There is still more than a year to go to the 2012 Games, but the Olympic flame already burns brightly over east London, casting the area’s residential and commercial property markets in a healthy light as far as international investors are concerned. While controversial proposals to turn the Olympic Stadium over to Premiership football club West Ham United after the Games have hogged the UK headlines it is the fate of more prosaic legacy issues, such as housing supply, that has captured the imagination abroad.

Overseas investors from as far afield as the Middle East, Asia and the US have ended up on the shortlist for the purchase and long-term management of the athletes’ village. The likes of Qatari Diar, LeFrak Organisation and Hutchison Whampoa are vying with such UK residential investment stalwarts as Dorrington, Grainger and Wellcome Trust. The village includes 1,439 apartments and development land for a further 2,500 new homes, making it the biggest residential sale of its kind in the UK. If the selling agency, the Olympic Delivery Authority (ODA), raises its targeted £500m for the assets, it will also represent a remarkable change of fortune for the project.

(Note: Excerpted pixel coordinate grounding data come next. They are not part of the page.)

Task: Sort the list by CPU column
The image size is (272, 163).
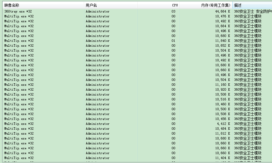Action: point(175,5)
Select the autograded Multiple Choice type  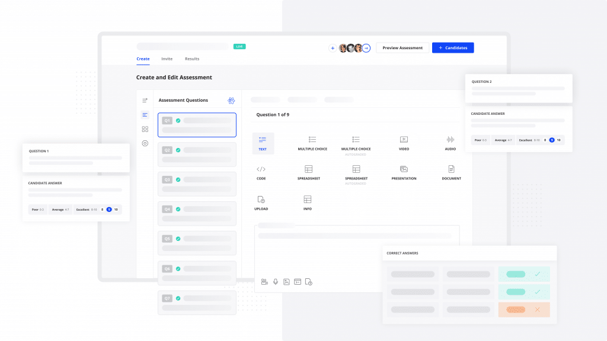(x=356, y=146)
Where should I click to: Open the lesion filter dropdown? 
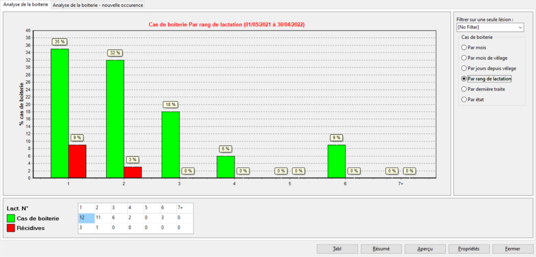click(489, 27)
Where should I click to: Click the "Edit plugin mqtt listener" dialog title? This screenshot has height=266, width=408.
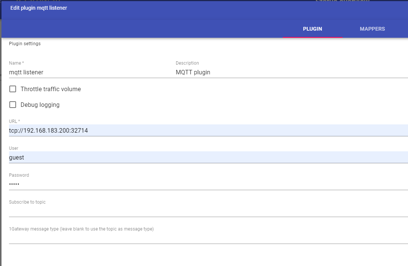click(39, 8)
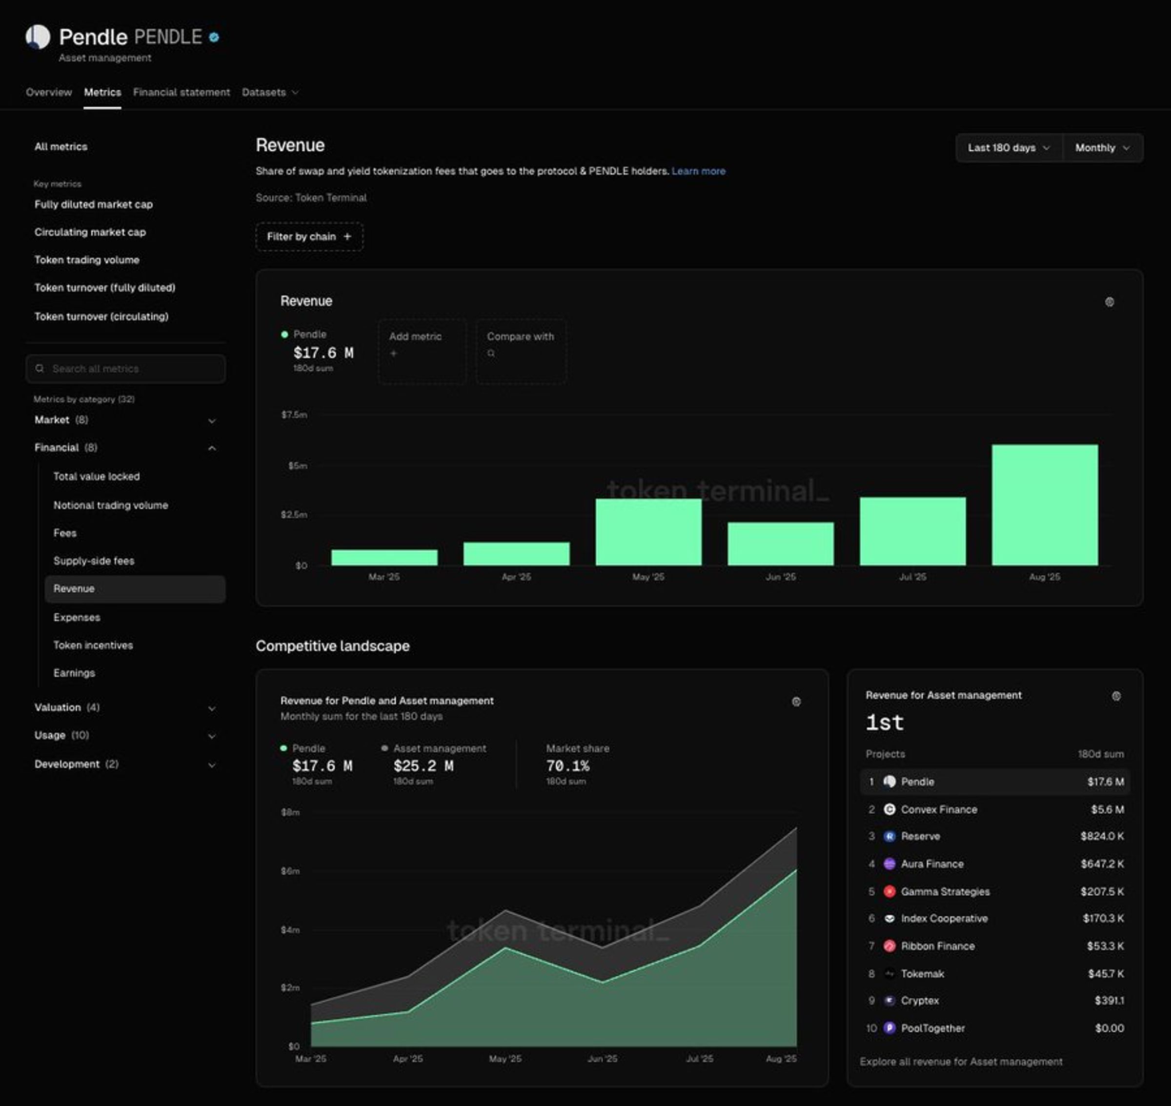Click the Filter by chain button
Screen dimensions: 1171x1106
pyautogui.click(x=310, y=236)
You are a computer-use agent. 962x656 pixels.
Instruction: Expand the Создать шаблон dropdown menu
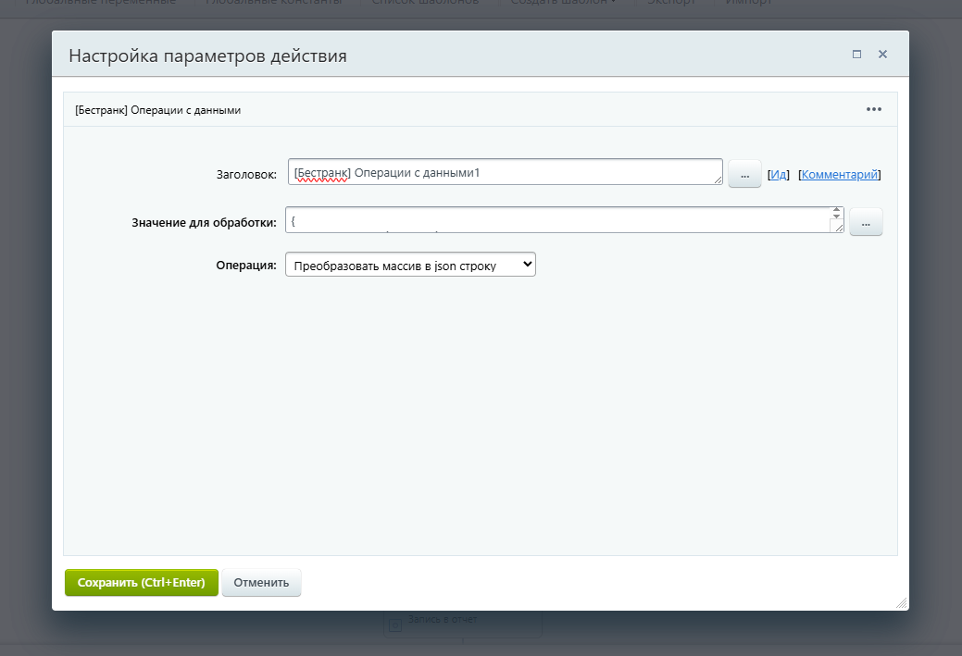click(562, 3)
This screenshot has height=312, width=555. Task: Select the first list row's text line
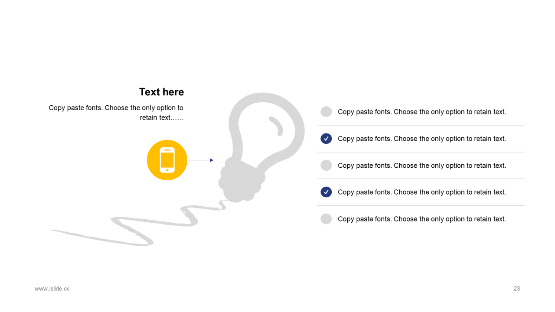click(422, 112)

It was only in May 2009 that a funding package from Lend Lease, the ODA’s original private-sector partner at the village, succumbed to the credit crunch. Since then, the ODA — or in other words, the UK taxpayer — has borne the construction risk. However, the village has emerged on track for its initial, athlete-ready completion in autumn 2011, which coincides with the opening of Westfield’s adjacent shopping and leisure complex. Westfield is a seasoned player in UK retail but, nevertheless, the Australian developer takes the ‘early mover’ gold medal for embarking on a 176,500 sq m project when many others would have walked away. And all of a sudden the perception of the village shifted from a 2012 Games facility — costing £1.09bn to build — to an investment prospect of some promise, sitting next to what will be one of Europe’s largest shopping malls. The mall is already over 75% let. In addition, Westfield has reached agreement with Intercontinental Hotels Group to build a 188-room hotel and 162 serviced apartments, while it is pushing ahead with plans for a 267- room Premier Inn and 12,077 sq m of speculative offices.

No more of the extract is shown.